Girl In Your Shirt: The cute, new face of small business?

GirlInYourShirt.com is making waves, small ones, but that’s enough for Jenaé, the Girl, to get by. And thats a business model we can’t ignore.

This election (as in most of recent years) the meme of ’small business’ was flung around quite a bit. Sometimes in reference to the struggling economy, sometimes in reference to the tax code, sometimes in reference to environmental policy, and always to let people know that politicians are looking out for the little guy.

Sad as I am to see it and to say it, there is a reason why american small businesses are failing. The little grocery down the street can’t compete with Wal-Mart’s prices. The independent record store can’t compete with the catalogue of iTunes. It seems like there’s no way the little guy can hack it these days. They can’t raise the capital and, if they do, they can’t compete with the prices and availability found elsewhere. They haven’t recognized that technologies exist which mesh beautifully with the small scale and flexibility of a small business.

For better or for worse, the internet has lowered the requirement for starting ones own business to almost nothing. This means that people will try to sell you anything and rip you off for everything. Some folks just buy up domains and throw up a weak-sauce site with some lame graphics and buggy shopping cart software and load it with everything I hate about the internet (I’m talking to you, spacer.gif) and call it a day.

The real sweet spot for small-scale e-commerce is the niche, the long-tail, the uncommon-enough-to-not-have-a-lot-of-competition-but-popular-enough-to-get-some-eyeballs business model. If you have a sweet idea and you put in the effort (read: not just money, but a personal investment of time) you can carve a nice little niche for yourself.

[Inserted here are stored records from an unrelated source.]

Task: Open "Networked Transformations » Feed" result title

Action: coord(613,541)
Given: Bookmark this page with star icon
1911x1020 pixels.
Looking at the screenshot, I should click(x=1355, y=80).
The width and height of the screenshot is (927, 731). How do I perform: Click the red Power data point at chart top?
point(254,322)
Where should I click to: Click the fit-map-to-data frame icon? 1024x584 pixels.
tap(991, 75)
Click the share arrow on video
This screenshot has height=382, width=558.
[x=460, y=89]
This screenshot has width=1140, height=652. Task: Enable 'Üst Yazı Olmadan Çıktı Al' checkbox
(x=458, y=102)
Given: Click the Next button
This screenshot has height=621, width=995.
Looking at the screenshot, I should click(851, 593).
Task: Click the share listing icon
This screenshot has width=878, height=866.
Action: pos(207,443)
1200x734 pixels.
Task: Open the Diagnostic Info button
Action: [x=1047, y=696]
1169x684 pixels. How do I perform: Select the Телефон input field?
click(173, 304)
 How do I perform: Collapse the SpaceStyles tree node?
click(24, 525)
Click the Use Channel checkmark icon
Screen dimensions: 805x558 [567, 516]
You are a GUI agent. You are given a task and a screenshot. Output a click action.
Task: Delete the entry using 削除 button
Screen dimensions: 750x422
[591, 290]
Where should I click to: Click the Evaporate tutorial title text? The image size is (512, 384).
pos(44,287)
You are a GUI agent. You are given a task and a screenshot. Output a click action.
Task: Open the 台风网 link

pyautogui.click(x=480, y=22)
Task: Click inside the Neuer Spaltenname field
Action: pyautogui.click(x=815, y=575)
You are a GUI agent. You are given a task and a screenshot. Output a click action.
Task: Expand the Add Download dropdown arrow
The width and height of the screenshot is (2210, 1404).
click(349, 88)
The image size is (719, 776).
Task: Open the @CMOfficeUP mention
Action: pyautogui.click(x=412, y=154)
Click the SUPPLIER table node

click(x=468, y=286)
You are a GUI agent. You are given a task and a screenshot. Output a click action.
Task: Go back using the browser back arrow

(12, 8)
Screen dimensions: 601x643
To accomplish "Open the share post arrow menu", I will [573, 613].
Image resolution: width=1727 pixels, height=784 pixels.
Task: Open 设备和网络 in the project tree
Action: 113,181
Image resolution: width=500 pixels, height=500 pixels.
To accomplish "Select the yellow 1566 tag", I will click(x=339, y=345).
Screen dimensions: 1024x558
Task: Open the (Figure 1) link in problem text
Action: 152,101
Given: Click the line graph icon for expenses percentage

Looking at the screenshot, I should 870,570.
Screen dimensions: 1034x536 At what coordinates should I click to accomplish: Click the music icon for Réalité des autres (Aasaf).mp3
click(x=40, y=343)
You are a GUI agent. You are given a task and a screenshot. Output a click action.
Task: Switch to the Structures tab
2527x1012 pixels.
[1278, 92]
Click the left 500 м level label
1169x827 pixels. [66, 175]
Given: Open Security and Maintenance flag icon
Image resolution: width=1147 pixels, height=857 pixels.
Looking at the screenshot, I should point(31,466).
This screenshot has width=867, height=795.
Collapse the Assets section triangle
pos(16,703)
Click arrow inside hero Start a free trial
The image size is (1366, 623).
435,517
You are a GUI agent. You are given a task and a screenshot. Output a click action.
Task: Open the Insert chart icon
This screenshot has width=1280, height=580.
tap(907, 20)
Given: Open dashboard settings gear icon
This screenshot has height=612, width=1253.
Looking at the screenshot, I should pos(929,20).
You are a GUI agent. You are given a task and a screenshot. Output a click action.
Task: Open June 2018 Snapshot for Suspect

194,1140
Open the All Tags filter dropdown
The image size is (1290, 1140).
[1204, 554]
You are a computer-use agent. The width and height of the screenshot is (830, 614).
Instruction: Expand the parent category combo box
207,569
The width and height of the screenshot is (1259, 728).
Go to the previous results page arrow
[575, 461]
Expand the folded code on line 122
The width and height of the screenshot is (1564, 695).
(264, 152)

Jenaé Plymale has done just that with GirlInYourShirt.com. The concept is very simple: for $75 bucks, some cute girl will make a video wearing your company’s t-shirt. She’ll talk about what you do, who you are, she’ll even read a script if you really want to. Whatever you want, just no tank tops. She’ll show off the shirt and any other swag you send. She’ll feature the video on her site for the day, along with a brief explanation and some links. And, she’ll cross-post links to twitter, seesmic, 12 seconds, flickr, etc. And at the end of the day she’ll give away the swag. That’s it.

The immediate thought is “I could do that!” And that is totally the point: anyone could do it, but she did. And she does it well: she built a nice site, filled to bursting with every social media functionality Scoble could dream of. She really works it, too: she tweets often and will reply to almost any question very quickly. The tech crowd jumped in on it, snagged by the low price of very decent marketing. However, I was snagged by something else: the rooms she’s filming in. From the looks of things, she is a young 20-something, living at her parents’ house (totally speculating!) in rural Ohio, no less, who put in a few bucks (domain, host, maybe some design work?) and a lot of her time, and is eking out a nice little online existence.

And that is what small business is about. Everyone and their mom tries to open up a restaurant or an auto body shop or a bar, but very few will put all of their effort into making real an idea that no one else has come up with. It’s similar in concept to the Million Dollar Homepage but, you know, good. With staying power and appeal and a real personality behind it.

Such a business is entirely inspired by, and dependent upon, the near-frictionless-ness of the internet. It can’t really scale, unless she wants to make it Girls in your Shirts. The beauty of her idea, however, is that it doesn’t need to.

Kudos, Jenaé. And let your lesson not fall on deaf ears.